───── Records supplied ─────

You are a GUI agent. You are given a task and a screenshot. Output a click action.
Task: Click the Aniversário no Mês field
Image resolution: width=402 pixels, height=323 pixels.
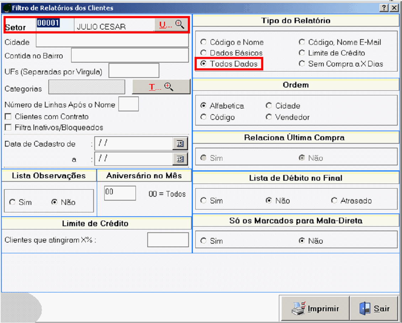click(120, 193)
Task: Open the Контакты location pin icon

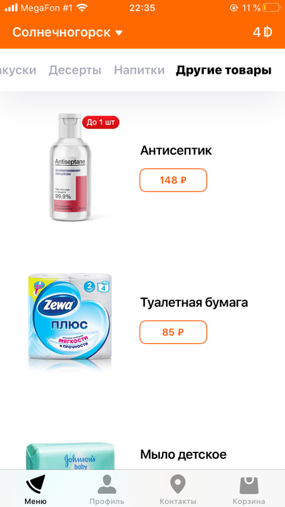Action: click(x=178, y=485)
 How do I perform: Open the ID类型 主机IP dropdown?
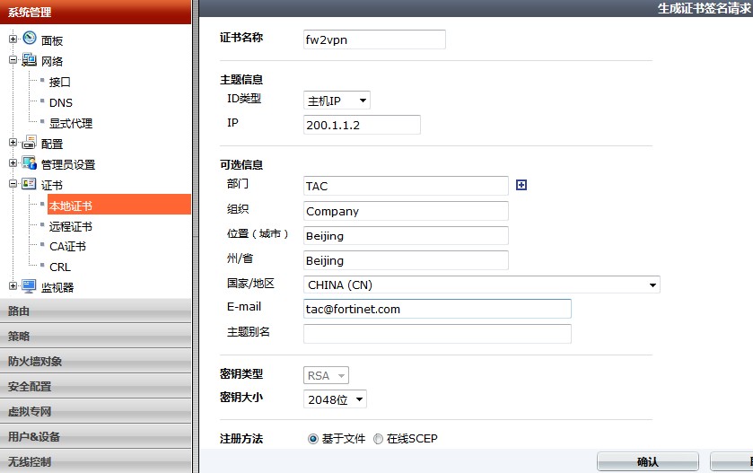pos(337,101)
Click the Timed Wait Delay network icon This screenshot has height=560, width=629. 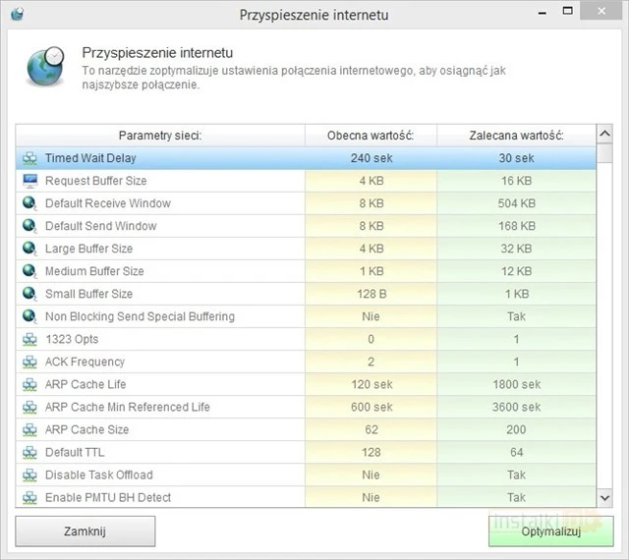click(x=29, y=158)
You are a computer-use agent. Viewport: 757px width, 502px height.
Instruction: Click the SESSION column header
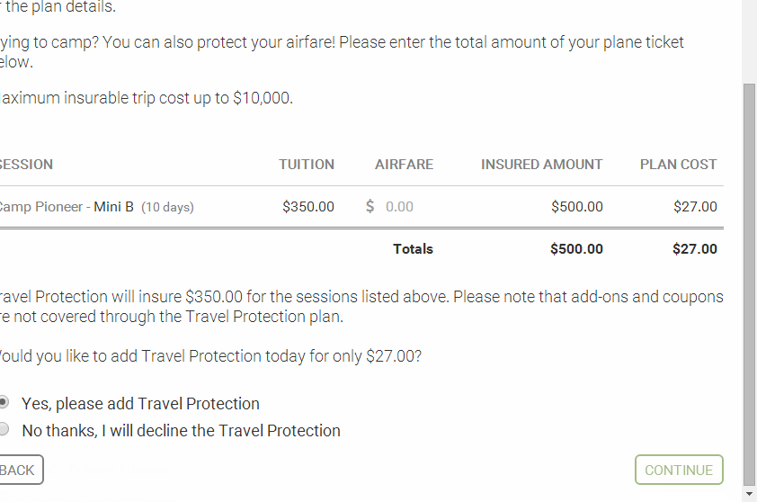tap(26, 165)
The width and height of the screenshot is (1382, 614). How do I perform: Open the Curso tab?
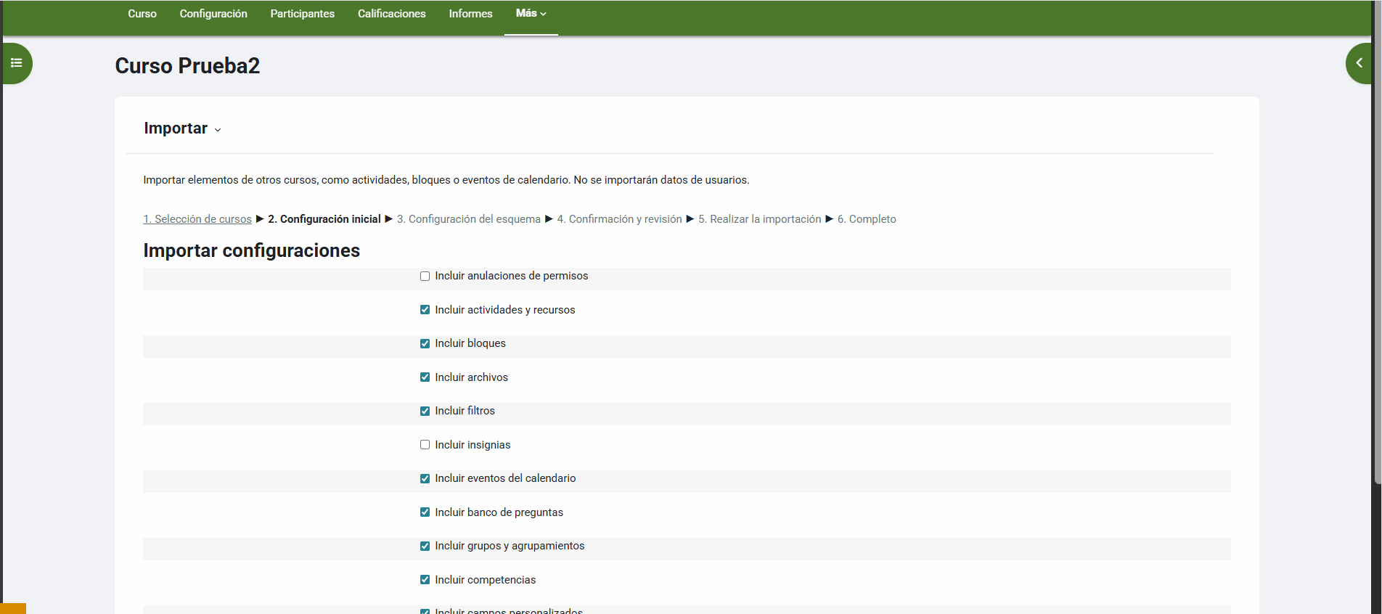(x=142, y=14)
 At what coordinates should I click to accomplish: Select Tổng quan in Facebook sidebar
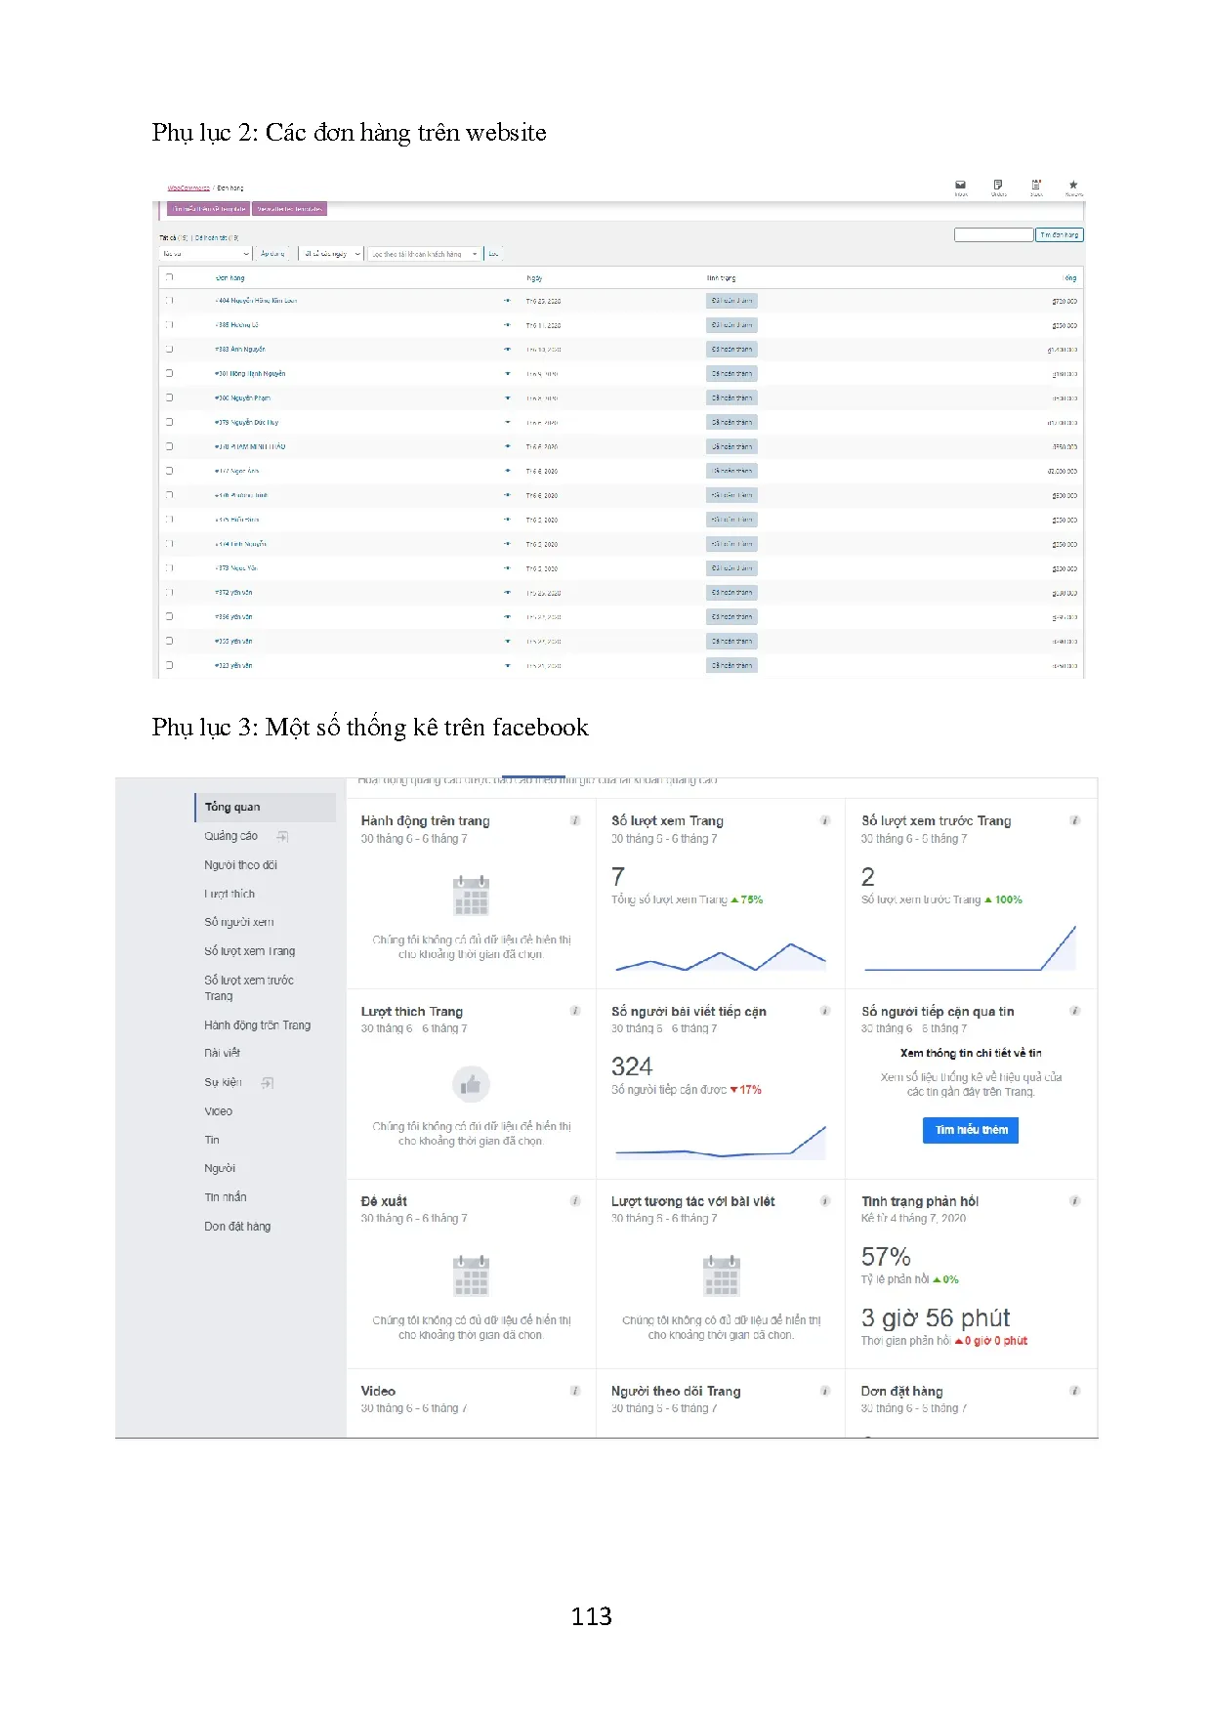click(233, 808)
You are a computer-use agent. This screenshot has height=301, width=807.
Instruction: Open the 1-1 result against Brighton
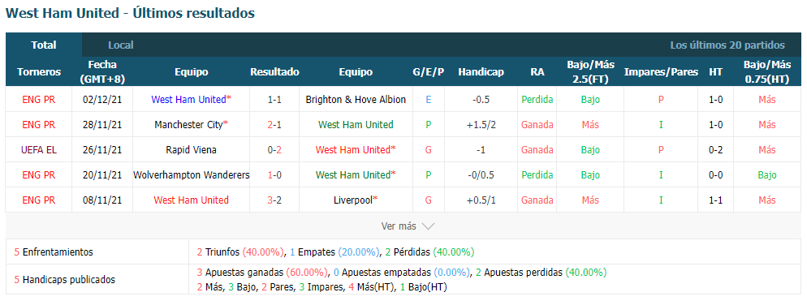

─────

No pictures belong in the answer. It must repeat exactly the lines from the line with "You are a computer-use agent. This" through the final line of the records.

You are a computer-use agent. This screenshot has height=301, width=807.
Instruction: Open the 1-1 result against Brighton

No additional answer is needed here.